New Roman Catholic bishop named

Roman Catholic Bishop of Arlington Paul Loverde (left) and his successor, Bishop Michael Burbidge, share a light moment during an Oct. 4, 2016, media briefing at the Cathedral of St. Thomas More in Arlington. (Photo by Brian Trompeter)

For the first time in 17 years, the Catholic Diocese of Arlington has a new bishop.

Pope Francis on Oct. 4 appointed Bishop Michael Burbidge to become the fourth bishop of Arlington. He will be installed Dec. 6 and succeed Bishop Paul Loverde, who has led the diocese since 1999.

To develop a vision for the Arlington diocese, Burbidge said he would listen, travel throughout the diocese and bring the joy of the gospel to its parishes and missions.

“We must imitate the compassion of Jesus, especially in our outreach to the poor and those in most need, which this diocese is known for,” he said. “We must celebrate and defend and protect the sacredness of all human life and the dignity of each and every human person, without exception.”

Burbidge, 59, has spent the last decade as Bishop of the Diocese of Raleigh in North Carolina and said serving there had brought him great joy

Born in Philadelphia on June 16, 1957, the second son of Francis and Shirley Burbidge, the new bishop went to Catholic grade schools and in 1975 earned his diploma from Cardinal O’Hara High School in Springfield, Pa.

Bishop Burbidge later attended  St. Charles Borromeo Seminary and John Cardinal Krol in 1984 ordained a him a priest of the Archdiocese of Philadelphia. The bishop holds a bachelor’s degree in philosophy and a master’s in theology from St. Charles Borromeo Seminary, plus a master’s in education administration from Villanova University and a doctorate in education from Immaculata College.

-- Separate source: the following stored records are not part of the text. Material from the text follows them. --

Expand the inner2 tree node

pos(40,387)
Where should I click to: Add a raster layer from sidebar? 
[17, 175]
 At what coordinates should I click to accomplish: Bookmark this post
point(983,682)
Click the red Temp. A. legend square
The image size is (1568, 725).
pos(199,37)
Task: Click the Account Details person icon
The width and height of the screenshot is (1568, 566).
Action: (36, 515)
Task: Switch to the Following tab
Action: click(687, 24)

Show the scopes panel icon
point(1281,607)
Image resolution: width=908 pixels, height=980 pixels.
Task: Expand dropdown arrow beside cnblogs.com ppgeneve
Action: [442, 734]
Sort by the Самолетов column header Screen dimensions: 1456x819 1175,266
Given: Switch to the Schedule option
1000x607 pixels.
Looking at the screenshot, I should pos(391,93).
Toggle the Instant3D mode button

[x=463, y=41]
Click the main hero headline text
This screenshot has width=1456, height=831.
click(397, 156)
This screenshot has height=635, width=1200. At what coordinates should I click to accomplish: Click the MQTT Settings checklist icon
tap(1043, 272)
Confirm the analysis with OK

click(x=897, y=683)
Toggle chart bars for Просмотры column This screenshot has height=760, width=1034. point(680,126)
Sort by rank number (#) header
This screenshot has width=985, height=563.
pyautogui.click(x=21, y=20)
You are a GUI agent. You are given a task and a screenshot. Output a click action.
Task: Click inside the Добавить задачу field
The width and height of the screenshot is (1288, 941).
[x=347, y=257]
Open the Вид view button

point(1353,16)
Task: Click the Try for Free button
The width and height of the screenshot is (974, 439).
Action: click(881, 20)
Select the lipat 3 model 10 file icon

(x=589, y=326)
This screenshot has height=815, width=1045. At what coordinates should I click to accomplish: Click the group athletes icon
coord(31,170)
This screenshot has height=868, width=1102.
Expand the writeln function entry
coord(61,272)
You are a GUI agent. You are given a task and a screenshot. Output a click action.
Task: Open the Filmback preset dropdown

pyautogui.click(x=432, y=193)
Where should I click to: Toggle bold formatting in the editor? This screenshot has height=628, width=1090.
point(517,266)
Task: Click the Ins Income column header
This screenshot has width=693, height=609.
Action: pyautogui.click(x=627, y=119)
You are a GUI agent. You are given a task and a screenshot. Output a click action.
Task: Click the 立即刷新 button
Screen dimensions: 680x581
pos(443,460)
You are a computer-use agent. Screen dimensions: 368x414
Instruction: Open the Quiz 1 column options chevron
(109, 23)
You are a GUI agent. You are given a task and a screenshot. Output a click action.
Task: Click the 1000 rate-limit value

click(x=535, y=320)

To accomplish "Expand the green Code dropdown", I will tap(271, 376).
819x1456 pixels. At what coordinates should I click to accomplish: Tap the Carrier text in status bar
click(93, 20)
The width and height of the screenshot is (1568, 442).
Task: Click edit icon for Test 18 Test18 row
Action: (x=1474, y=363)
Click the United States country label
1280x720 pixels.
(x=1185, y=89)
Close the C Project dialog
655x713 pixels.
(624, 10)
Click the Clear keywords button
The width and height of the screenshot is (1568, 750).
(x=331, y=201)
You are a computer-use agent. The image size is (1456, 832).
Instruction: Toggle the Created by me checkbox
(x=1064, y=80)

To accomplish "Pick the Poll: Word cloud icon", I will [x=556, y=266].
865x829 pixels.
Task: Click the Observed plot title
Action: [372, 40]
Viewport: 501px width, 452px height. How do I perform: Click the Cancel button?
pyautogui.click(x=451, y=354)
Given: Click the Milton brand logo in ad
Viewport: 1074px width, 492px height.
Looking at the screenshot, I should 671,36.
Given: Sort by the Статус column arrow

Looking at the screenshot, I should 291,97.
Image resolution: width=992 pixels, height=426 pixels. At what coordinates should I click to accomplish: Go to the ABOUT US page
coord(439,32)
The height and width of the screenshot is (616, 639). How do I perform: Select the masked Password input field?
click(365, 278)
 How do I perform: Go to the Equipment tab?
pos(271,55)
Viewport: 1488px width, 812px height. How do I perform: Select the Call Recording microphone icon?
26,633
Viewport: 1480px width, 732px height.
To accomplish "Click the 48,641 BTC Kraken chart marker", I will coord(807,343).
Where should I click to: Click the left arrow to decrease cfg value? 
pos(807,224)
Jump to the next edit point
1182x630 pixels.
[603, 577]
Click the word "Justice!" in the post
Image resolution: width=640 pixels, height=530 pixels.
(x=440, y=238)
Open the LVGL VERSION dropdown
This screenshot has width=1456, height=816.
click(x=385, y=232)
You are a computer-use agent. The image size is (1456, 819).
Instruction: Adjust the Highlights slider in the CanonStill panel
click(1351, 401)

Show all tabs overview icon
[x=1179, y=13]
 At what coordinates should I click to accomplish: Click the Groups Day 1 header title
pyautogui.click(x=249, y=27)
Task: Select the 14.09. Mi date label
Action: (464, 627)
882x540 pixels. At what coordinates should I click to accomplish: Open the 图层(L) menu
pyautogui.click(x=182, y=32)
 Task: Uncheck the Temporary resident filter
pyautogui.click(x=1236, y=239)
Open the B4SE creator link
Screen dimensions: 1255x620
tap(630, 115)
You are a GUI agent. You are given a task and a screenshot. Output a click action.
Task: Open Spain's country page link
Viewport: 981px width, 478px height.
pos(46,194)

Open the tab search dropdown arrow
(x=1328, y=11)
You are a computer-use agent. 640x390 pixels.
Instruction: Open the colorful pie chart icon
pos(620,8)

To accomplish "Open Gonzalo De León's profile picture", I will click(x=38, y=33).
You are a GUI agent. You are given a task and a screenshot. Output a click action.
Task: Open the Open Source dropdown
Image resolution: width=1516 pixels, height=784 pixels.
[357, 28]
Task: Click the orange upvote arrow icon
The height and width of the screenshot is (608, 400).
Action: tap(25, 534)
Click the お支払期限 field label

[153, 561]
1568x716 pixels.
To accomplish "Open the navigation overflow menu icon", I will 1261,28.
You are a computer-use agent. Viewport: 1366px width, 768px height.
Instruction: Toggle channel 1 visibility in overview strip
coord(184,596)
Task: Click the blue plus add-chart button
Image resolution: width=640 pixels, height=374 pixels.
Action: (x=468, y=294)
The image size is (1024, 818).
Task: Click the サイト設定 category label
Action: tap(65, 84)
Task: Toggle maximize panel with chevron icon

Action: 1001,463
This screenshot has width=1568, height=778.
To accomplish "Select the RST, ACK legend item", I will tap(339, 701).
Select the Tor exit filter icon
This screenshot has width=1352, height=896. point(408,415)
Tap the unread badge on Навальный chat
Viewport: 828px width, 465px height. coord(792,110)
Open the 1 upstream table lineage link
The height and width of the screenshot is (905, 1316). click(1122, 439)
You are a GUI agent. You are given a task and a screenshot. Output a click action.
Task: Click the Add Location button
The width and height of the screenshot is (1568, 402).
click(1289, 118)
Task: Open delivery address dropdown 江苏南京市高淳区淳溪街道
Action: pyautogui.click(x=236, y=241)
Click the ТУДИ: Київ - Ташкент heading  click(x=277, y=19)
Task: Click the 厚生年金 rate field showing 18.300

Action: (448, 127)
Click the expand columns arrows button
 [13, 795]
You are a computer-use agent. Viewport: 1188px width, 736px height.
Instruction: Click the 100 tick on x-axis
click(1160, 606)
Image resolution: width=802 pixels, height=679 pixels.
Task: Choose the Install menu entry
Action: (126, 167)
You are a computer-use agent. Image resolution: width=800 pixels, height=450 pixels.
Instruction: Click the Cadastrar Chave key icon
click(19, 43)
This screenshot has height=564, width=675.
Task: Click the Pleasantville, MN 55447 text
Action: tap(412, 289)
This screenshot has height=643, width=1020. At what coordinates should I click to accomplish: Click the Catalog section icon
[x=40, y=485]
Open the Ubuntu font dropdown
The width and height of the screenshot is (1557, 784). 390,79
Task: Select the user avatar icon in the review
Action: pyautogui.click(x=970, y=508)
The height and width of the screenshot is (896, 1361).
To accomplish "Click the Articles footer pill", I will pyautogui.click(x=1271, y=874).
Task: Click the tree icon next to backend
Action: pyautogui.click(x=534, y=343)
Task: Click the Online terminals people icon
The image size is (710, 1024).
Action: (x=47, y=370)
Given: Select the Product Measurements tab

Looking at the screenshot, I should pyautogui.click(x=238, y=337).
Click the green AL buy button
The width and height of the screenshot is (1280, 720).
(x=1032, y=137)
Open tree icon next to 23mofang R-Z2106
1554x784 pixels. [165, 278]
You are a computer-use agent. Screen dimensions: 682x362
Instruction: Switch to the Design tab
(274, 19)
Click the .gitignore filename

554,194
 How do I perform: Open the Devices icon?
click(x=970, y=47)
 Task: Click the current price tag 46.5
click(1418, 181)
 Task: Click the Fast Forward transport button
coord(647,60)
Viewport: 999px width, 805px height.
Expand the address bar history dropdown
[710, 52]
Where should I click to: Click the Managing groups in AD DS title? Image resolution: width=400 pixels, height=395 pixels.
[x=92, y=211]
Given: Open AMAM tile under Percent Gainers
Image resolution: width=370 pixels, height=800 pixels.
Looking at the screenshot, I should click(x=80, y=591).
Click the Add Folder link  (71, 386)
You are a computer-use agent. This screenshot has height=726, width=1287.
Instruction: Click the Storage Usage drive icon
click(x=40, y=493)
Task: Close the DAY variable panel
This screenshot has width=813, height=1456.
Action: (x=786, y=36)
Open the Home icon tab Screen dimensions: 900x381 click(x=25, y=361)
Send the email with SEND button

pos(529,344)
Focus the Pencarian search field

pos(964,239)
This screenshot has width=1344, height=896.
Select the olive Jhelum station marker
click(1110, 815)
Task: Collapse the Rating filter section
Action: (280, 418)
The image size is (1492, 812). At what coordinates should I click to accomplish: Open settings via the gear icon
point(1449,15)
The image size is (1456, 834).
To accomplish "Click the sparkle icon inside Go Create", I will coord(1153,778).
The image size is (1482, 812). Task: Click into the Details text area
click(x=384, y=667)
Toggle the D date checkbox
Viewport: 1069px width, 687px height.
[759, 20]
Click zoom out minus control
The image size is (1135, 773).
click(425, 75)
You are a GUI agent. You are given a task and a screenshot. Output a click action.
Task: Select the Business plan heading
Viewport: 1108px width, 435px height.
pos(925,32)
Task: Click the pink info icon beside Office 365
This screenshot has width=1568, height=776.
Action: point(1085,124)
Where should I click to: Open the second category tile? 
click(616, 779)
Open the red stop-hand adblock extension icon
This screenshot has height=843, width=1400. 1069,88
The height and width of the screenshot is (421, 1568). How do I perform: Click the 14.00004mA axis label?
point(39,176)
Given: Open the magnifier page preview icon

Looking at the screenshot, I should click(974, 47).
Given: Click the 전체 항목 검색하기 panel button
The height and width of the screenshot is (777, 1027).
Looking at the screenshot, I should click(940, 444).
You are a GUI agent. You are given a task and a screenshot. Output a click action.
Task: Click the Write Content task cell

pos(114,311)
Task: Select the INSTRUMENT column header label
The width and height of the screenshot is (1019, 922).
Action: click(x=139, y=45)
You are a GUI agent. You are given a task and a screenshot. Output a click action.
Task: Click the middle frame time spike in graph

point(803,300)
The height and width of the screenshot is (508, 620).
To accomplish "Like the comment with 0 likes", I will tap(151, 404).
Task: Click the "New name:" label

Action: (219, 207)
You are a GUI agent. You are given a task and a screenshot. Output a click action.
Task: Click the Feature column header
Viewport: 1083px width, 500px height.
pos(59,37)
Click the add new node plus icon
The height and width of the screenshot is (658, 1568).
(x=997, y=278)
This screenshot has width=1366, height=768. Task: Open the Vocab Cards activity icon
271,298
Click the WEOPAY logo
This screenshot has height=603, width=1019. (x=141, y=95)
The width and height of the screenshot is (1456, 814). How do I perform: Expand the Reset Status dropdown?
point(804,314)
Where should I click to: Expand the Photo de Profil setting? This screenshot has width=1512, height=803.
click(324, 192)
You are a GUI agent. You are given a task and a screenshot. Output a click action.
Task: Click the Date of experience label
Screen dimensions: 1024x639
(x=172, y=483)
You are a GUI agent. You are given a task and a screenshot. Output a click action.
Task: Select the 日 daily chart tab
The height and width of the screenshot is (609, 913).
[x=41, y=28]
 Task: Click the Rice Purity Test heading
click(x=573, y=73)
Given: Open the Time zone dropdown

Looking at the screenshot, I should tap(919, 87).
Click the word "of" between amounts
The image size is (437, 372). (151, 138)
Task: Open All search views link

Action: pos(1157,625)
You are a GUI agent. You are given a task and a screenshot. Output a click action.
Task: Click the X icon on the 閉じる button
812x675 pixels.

Burbidge pledged his loyalty and faithful obedience to the Pope. The announcement occurred on the Feast Day of St. Francis of Assisi, and Burbidge said he was reminded to strive daily to achieve the saint’s simplicity, humility and charity.

“In imitation of St. Francis, and especially in these unsettling times, we must also be instruments of peace and help to alleviate all forms of hatred and violence and division,” he said.

The new bishop called the Diocese of Arlington faithful and vibrant and said in his acceptance letter to the Pope that he would tirelessly work to build upon the strong foundation provided by his three predecessors.

Burbidge called Bishop Loverde a “treasured friend” and said he would depend on the outgoing bishop’s support, prayers and wisdom.

Loverde, 76, said he was confident parishioners would find Burbidge approachable, welcoming, perceptive and attentive.

“He teaches faith with integrity, with joy, with clarity,” Loverde said. “You will find within him great pastoral care and warmth.”

Asked how he would help victims of abuse by clergy members, Burbidge said each such meeting would be an “opportunity to convey our deep apologies and regrets for any such actions . . . I assure the victims and their families that I will continue this great work.”

The diocese, with 468,000 registered Catholics and about 160,000 unregistered ones, faces challenges of ongoing growth, Loverde said.

Burbidge allowed he still had strong allegiances to the professional sports teams in Philadelphia, but was ready to hop on the Washington Nationals’ bandwagon.

His coat of arms reflects his history and beliefs: a Celtic cross to honor his Irish heritage, a fleur de lis to honor the Blessed Mother, the sword of St. Michael, the crown of St. Charles Borromeo and the star from the shield of the Archdiocese of Philadelphia.

While not specifying which candidates people should vote for in the upcoming election, church leaders will encourage their flock to do homework and read more than headlines and blogs to learn about the office seekers, he said.

“We very much say it’s essential  that we bring our faith into the public arena,” Burbidge said.